PESANTREN, KUBURAN DAN HEALING PENYAIR | MUHAMMAD THOBRONI | KOLOM | AMBAU.ID | ZONA LITERASI | BINHAD NURROHMAT| JOMBANG



Oleh Muhammad Thobroni

(Penjaga Kandang Kelinci dan Pecinta Kebun) 


Pesantren merupakan sebuah model pendidikan khas Indonesia. Di dalam pesantren kyai dan bunyai mengajarkan ilmu. Dengan dibantu para ustadz seiring bertambah santri. Sehingga di pesantren juga ada kitab sebagai pegangan pembelajaran dan sumber ilmu. Namun pesantren tidak melulu mengajarkan ilmu secara teoritik. 


Di pesantren, para warga juga coba mengamalkan ilmu dalam bentuk amal dan laku. Mereka menjalani ajaran agama Islam bersumber kitab suci dan sunnah Nabi. Kyai sebagai pusat panutan para santri dalam menjalani amalan hidup sehar-baik. Terutama dalam hal ibadah maghdah dan akhlak sehari-hari. Mereka ingin menjadikan pesantren sebagai model ideal penerapan gaya hidup nabi beserta para sahabatnya. Yang diteruskan para ulama beserta para murid selepasnya. Tradisi diwariskan dari generasi ke generasi untuk menekan potensi pergeseran dan perubahan nilai. 

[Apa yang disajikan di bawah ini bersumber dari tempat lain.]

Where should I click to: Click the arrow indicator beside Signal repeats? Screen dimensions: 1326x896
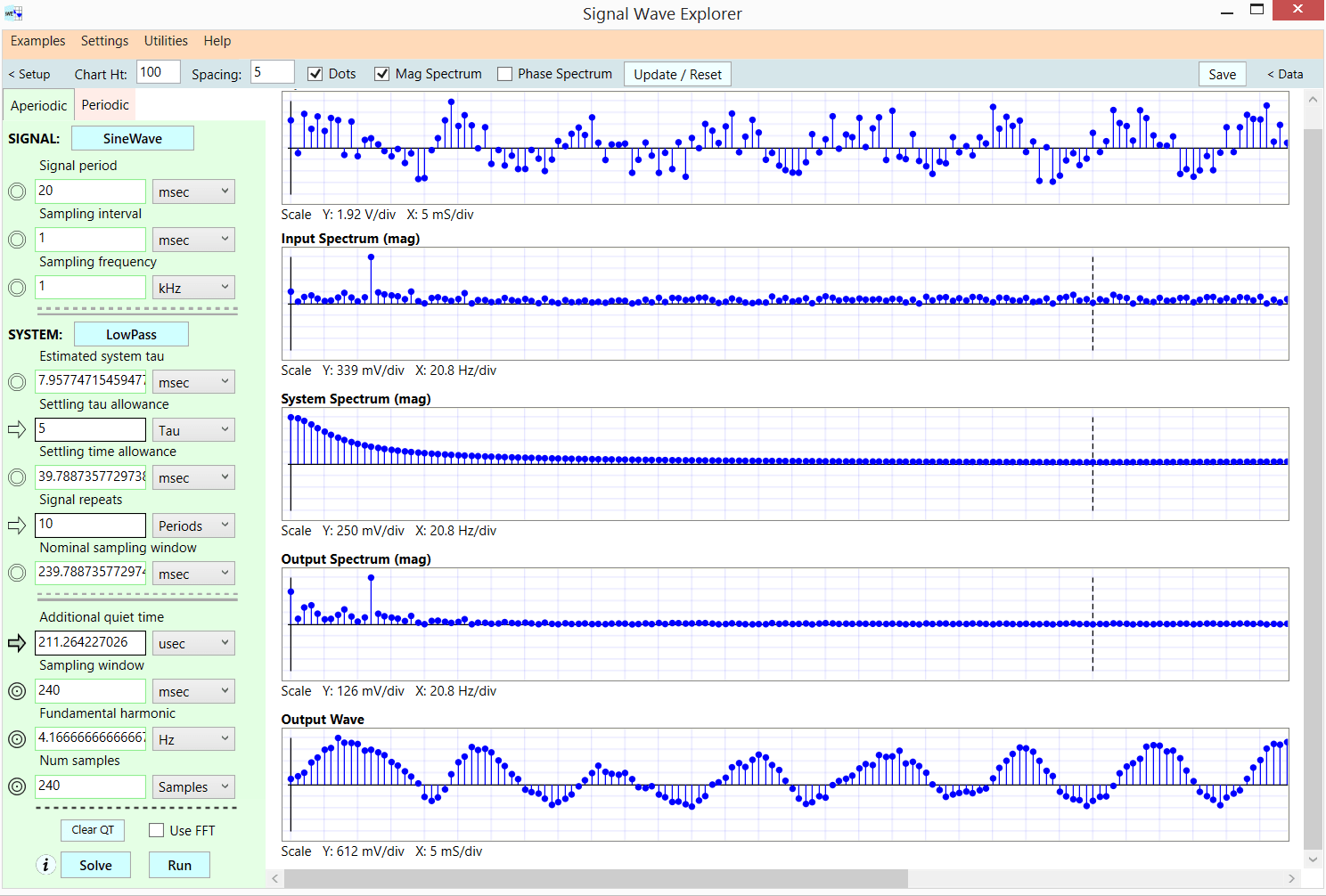click(16, 525)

Itu menjadikan pesantren sebagai komunitas yang eksklusif. Setidaknya bagi pandangan mereka yang berada di luar pesantren. Meski warga pesantren sendiri tidak berniat demikian. Mereka hanya ingin mengamalkan laku hidup sesuai ajaran agama dan contoh ideal utusan Tuhan dan para sahabat. Sisi lain, mereka menjaga diri dari terbukanya ruang terlalu lebar untuk berinteraksi dengan masyarakat di luar pesantren. 

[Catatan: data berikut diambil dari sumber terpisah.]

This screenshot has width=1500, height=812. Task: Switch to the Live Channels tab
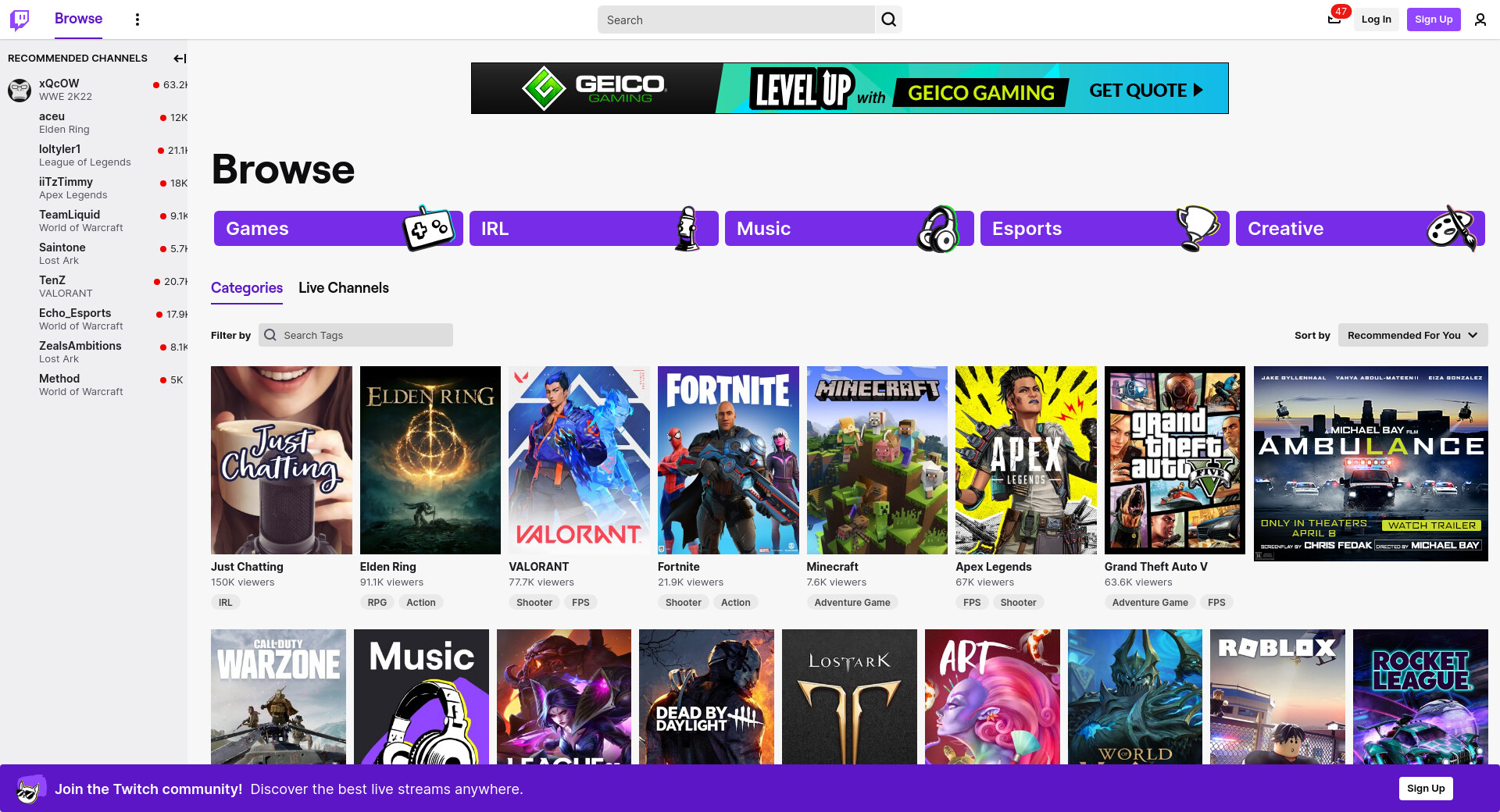point(344,288)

Kehidupan di luar pesantren menjadi sumber masalah serius bagi proses pembelajaran santri dan pengamalan ajaran agama sehari-hari. Kyai memastikan ada pembatasan interaksi dengan dunia luar pesantren. Sebab di luar pesantren terdapat panggung musik, pementasan tari, tayangan fllm, dan hal lain yang diyakini dapat melalaikan santri dari proses belajar. Perempuan berpakaian tidak lengkap menutup aurat juga dianggap dapat mengancam potensi masuknya dosa lewat jalur pandangan mata. Bahkan diamini dapat menodai kesucian hati. Hal semacam itu juga kabarnya dianggap dapat mengganggu konsentrasi santri yang sedang fokus hafalan kitab suci Al-Quran dan hadits Nabi. 


Anggapan dan pandangan luar seperti itu mempengaruhi terbentuknya pandangan dalam dari warga pesantren. Begitu juga sebaliknya. Apa yang terjadi dalam kehidupan dalam pesantren juga mempengaruhi penilaian mereka yang berada di luar pesantren. Hubungan luar dan dalam lantas menjadi sangat dinamis bahkan cenderung kompleks.

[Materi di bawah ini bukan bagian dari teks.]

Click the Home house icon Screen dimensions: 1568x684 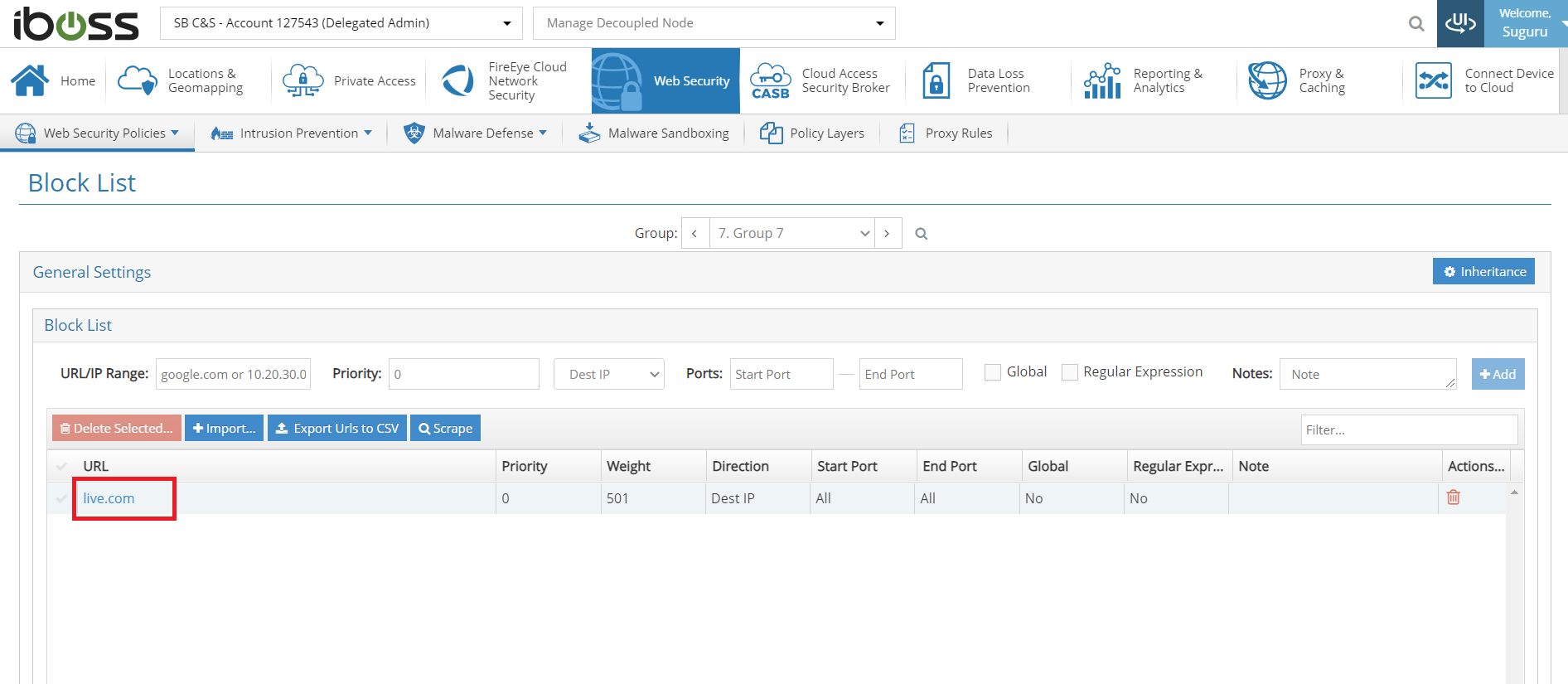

Masyarakat luar pesantren beranggapan warga yang hidup dalam pesantren ialah "kelompok orang suci". Sebaliknya mereka yang tinggal dalam pesantren berusaha keras menjaga dan mempertahankan praktek kehidupan dan budaya agama se ideal mungkin. Terlebih ada tuntutan bahwa sebagai warga pesantren yang "dikenal suci" perlu mendakwahkan nilai dan ajaran yang mereka yakini. Juga sekaligus keinginan memberi teladan dan role model bagi masyarakat luar pesantren. 


Menilik pola kehidupan dan praktik kebudayaan di pesantren semacam itu kemungkinan dapat membuat banyak orang berprasangka. Bahwa kehidupan di pesantren sangat kaku bahkan "angker". Apa-apa dilarang. Tidak dibolehkan. Kebebasan hilang. Kemerdekaan dan kemanusiaan menjadi barang yang harus diperjuangkan. 


Banyak orang kemudian coba mencairkan situasi terkait kebudayaan dalam dan luar pesantren. Salah satunya dicetuskan Gus Dur (GD), santri dan anak Kyai yang lama tinggal bersama keluarga modern Muhammadiyah di Yogyakarta. GD juga belajar di sekolah modern dan formal di Yogyakarta. Menurut GD, pesantren ialah subkultur. Pandangan semacam ini coba menetralisir hubungan luar dan dalam yang kaku dan cenderung mengeras. Dengan pandangan tersebut, kehidupan pesantren tidak dipisahkan secara dikotomis dengan non pesantren. Kebudayaan pesantren tidak terpisah dan berhadapan vis a vis dengan kebudayaan luar pesantren. Kebudayaan pesantren "menjadi bagian penting" Kebudayaan umumnya meski memiliki ciri dan pola yang unik dalam praktiknya.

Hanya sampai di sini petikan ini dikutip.